What type should temp be?
Because u cannot swap an integer with a multiD array integer


----------



## ctrain (Aug 25, 2011)

Aleksander Dishnica said:


> What type should temp be?
> Because u cannot swap an integer with a multiD array integer



... int

why couldn't you?


----------



## GSquadron (Aug 25, 2011)

int temp = int array[9][9]?
It couldnt do that
Anyway i finished the sudoku and will make an rpg text game which i will give online for free normally(1 million dollars maybe  )
I dont see anyone on the net (forums) giving free rpg text games though ?
Also, i am learning 3D games now, so not even time to spend.
I need to do the strategy game as best as possible.


----------



## ctrain (Aug 25, 2011)

it couldn't do that because it's not valid.
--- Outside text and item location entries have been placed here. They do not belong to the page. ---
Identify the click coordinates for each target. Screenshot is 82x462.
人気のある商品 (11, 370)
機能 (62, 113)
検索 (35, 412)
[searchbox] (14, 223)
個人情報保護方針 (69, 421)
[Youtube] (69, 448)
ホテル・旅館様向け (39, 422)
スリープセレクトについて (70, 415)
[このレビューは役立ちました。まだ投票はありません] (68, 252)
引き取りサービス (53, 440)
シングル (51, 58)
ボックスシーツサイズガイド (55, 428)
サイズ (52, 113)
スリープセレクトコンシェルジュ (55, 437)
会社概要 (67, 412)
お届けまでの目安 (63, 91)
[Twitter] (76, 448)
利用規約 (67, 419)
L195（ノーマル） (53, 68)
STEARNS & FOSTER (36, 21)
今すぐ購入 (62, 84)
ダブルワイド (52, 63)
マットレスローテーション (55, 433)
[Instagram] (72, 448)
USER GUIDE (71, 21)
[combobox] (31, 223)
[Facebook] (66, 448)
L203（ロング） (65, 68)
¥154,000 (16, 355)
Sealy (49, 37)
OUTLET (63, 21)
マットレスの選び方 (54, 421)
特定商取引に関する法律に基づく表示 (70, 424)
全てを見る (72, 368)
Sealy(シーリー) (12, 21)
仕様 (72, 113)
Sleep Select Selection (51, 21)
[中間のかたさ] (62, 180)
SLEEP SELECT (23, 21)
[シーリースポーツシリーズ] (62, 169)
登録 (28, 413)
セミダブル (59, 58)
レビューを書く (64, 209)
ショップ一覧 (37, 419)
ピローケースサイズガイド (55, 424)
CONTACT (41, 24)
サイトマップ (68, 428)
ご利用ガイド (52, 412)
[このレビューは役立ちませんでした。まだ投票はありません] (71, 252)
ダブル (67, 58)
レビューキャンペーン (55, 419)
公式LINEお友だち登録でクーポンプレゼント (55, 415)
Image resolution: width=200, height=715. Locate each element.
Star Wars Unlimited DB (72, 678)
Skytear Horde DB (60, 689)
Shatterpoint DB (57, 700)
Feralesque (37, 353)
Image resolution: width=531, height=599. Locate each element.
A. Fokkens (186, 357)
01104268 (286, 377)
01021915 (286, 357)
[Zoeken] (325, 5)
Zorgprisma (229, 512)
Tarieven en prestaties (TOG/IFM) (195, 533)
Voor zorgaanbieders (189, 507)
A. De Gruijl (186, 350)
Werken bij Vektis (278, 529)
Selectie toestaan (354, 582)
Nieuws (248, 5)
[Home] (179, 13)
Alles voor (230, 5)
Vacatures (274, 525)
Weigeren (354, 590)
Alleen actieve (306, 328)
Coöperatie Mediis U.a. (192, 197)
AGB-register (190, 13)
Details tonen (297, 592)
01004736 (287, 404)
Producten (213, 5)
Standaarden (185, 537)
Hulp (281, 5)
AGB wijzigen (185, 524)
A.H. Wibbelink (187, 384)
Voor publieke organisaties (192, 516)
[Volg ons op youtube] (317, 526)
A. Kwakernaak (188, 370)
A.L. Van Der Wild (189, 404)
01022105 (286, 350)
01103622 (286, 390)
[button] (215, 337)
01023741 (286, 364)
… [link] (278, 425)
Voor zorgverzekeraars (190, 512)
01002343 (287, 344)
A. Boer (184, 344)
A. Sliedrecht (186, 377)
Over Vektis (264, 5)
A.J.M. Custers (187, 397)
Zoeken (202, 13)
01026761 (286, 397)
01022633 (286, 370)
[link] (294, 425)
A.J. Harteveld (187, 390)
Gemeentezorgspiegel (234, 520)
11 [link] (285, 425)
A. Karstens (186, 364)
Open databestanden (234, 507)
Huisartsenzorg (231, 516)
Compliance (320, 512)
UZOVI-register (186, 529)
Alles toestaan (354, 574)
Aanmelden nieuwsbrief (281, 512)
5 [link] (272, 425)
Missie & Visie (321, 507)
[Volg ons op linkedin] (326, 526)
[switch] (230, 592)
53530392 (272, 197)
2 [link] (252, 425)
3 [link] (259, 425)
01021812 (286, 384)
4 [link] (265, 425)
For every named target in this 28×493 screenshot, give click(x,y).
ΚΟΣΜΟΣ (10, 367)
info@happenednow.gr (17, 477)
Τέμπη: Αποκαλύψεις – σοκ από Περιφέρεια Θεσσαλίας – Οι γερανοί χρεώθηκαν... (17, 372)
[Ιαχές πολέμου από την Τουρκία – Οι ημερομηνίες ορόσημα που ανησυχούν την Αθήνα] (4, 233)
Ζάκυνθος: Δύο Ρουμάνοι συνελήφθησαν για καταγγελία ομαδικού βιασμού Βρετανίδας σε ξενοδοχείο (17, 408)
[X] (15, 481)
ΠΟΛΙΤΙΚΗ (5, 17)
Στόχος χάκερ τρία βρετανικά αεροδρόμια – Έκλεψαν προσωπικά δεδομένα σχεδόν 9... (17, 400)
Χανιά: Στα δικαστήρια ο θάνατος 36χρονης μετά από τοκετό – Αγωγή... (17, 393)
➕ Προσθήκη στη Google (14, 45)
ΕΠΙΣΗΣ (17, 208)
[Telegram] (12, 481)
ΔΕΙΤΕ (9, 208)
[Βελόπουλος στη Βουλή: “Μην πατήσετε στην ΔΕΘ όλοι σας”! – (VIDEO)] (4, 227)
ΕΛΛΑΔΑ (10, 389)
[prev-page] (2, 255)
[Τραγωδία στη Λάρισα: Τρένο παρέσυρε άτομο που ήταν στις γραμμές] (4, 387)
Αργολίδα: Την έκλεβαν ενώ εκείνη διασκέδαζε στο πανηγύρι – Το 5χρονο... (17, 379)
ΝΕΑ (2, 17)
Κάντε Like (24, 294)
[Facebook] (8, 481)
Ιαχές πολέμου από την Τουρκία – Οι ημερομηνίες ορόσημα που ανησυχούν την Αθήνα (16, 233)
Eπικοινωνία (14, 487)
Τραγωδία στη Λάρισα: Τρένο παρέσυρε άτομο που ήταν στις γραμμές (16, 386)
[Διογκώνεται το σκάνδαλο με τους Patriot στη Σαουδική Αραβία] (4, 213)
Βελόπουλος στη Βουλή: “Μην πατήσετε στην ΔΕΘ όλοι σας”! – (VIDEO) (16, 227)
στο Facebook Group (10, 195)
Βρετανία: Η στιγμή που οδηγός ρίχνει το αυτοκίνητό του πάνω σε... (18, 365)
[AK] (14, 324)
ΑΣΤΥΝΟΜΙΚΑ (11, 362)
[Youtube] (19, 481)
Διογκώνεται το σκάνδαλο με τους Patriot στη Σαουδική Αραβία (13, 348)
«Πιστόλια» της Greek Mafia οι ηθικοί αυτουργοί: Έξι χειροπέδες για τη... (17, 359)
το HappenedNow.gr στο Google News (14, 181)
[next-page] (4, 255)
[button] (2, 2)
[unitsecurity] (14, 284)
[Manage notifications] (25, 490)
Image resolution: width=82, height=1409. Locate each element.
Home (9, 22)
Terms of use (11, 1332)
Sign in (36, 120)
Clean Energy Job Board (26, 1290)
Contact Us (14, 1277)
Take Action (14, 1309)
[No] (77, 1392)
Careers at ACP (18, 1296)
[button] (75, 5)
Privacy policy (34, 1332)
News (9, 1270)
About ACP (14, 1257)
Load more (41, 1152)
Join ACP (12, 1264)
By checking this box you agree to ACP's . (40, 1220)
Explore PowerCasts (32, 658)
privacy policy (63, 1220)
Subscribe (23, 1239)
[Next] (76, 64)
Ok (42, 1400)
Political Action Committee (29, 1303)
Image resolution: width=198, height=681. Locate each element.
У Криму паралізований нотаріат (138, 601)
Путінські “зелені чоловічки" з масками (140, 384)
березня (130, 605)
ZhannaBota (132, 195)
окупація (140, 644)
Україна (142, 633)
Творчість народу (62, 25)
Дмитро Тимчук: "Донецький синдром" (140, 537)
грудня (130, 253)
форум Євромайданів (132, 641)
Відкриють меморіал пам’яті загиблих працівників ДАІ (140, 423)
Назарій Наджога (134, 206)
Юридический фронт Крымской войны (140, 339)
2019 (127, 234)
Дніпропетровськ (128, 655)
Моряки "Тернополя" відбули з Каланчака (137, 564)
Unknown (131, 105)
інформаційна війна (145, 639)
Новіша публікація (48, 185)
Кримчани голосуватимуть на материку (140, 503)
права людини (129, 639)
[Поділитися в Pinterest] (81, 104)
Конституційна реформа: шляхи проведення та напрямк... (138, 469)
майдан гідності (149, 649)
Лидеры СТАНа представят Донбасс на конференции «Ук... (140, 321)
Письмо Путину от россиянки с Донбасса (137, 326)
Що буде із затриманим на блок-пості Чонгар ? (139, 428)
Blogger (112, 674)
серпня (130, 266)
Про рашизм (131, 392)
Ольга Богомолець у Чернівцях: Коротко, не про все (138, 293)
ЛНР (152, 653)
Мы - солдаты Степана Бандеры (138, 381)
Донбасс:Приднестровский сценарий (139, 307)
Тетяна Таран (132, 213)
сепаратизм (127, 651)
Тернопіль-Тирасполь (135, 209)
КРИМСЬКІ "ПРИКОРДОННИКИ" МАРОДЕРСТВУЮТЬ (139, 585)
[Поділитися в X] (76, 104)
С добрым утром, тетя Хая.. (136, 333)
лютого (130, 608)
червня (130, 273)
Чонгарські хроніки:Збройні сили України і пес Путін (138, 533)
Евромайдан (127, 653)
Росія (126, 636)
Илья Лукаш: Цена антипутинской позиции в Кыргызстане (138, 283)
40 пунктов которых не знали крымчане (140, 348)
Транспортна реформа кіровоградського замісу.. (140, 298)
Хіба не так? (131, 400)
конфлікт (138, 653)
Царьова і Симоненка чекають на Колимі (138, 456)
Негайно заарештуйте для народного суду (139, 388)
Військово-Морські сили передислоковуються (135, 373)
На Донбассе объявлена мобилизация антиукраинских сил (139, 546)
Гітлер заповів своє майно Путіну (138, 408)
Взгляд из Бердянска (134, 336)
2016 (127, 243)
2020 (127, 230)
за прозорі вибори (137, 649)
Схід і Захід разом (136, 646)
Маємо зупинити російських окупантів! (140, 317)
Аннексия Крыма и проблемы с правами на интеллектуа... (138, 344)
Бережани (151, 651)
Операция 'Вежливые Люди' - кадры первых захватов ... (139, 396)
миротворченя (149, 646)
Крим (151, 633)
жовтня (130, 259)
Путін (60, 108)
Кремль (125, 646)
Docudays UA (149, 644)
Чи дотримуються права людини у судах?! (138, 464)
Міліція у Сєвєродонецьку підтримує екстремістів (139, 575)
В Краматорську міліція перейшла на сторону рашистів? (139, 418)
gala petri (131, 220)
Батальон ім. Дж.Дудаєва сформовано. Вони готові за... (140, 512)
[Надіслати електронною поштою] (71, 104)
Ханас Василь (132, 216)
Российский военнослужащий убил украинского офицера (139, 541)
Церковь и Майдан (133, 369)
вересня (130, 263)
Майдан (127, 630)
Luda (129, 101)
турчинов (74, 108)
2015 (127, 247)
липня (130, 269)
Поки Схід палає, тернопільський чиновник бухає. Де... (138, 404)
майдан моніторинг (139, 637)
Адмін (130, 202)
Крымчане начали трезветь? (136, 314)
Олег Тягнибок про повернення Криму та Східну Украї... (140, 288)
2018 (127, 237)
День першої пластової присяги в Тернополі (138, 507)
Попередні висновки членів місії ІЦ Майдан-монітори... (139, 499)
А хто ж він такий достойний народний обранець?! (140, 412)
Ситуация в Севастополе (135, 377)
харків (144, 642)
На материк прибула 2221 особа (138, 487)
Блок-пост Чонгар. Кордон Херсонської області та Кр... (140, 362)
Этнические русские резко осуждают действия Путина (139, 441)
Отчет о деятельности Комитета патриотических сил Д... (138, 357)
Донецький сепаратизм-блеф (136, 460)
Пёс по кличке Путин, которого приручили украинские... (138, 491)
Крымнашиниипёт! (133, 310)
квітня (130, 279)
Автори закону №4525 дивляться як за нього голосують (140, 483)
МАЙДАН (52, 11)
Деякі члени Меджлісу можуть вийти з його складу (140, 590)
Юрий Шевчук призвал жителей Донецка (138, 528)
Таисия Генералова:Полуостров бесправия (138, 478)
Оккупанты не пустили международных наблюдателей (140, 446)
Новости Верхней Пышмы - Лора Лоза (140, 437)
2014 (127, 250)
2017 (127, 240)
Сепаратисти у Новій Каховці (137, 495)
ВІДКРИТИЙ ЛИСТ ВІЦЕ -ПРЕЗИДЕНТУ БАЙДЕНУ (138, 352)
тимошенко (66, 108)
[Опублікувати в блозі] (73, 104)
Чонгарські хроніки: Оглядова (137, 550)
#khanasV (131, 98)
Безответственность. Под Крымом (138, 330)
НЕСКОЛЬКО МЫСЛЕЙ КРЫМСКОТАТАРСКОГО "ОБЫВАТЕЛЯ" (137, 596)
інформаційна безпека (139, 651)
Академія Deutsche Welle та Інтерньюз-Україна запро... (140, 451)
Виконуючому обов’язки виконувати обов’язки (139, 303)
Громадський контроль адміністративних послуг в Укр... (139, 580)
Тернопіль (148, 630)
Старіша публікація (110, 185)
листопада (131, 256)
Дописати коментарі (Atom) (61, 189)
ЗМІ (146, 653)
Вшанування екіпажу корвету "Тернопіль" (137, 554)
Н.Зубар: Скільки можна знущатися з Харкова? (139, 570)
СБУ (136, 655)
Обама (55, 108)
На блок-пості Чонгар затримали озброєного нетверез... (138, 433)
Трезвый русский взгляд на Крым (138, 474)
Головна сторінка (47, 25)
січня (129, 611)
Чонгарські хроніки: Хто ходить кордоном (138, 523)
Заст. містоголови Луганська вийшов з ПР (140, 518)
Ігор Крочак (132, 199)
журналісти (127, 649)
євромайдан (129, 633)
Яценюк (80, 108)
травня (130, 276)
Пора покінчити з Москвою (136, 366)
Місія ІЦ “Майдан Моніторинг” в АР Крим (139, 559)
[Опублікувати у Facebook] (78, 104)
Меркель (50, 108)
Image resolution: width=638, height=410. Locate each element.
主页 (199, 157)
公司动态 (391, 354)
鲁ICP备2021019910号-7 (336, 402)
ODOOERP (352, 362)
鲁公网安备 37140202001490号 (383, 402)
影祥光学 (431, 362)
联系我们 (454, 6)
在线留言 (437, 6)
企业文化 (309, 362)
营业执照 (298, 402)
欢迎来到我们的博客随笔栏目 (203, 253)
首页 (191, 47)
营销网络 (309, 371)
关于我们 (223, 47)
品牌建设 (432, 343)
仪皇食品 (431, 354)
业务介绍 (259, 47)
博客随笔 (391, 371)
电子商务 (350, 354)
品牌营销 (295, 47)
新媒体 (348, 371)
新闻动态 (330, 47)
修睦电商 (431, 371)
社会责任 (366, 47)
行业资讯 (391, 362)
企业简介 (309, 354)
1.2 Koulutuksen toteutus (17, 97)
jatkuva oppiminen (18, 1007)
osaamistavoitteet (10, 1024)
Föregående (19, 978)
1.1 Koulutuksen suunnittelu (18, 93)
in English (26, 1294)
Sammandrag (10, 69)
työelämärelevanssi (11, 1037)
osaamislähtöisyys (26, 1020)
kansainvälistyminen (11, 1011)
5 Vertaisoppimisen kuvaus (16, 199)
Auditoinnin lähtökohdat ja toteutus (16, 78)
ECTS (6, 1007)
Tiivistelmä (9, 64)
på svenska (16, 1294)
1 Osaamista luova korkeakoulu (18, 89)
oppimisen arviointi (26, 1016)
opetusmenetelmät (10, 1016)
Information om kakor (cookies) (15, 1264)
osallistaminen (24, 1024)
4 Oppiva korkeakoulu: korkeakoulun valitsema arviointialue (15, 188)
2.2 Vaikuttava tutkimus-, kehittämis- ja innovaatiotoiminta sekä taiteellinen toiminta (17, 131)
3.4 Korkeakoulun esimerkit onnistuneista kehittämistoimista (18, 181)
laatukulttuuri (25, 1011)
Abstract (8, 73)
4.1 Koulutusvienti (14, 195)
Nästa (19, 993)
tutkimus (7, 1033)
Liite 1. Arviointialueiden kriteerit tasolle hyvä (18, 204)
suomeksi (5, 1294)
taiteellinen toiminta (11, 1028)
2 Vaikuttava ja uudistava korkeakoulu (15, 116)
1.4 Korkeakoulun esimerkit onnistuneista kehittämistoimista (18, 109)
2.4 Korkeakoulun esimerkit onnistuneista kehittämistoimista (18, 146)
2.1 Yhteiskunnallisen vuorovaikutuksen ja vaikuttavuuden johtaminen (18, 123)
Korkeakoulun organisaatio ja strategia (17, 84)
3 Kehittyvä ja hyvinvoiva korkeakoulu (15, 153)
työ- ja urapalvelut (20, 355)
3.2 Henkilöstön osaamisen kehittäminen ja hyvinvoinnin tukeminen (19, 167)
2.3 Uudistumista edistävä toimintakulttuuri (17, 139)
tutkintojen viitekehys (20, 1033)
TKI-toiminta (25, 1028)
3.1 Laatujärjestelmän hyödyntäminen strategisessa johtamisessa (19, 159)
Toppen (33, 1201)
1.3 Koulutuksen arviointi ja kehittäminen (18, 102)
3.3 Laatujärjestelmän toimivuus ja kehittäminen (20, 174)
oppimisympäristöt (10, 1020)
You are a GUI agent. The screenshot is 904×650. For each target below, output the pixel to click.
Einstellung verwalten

int temp = int array[9][9];

not the same as something like.

int array[9][9];
int temp = array[0][1];

http://codepad.org/CgKwqULJ


----------



## GSquadron (Aug 25, 2011)

I did that in another way, more practical.
Normally this was the first sudoku i make in life so it was a punch in the stomach for sure.
I found out that is better doing things yourself rather than waiting for others to explain them
to you. And this is the harsh truth.


----------



## Kreij (Aug 26, 2011)

Aleksander Dishnica said:


> I found out that is better doing things yourself rather than waiting for others to explain them
> to you. And this is the harsh truth.



Welcome to coding.


----------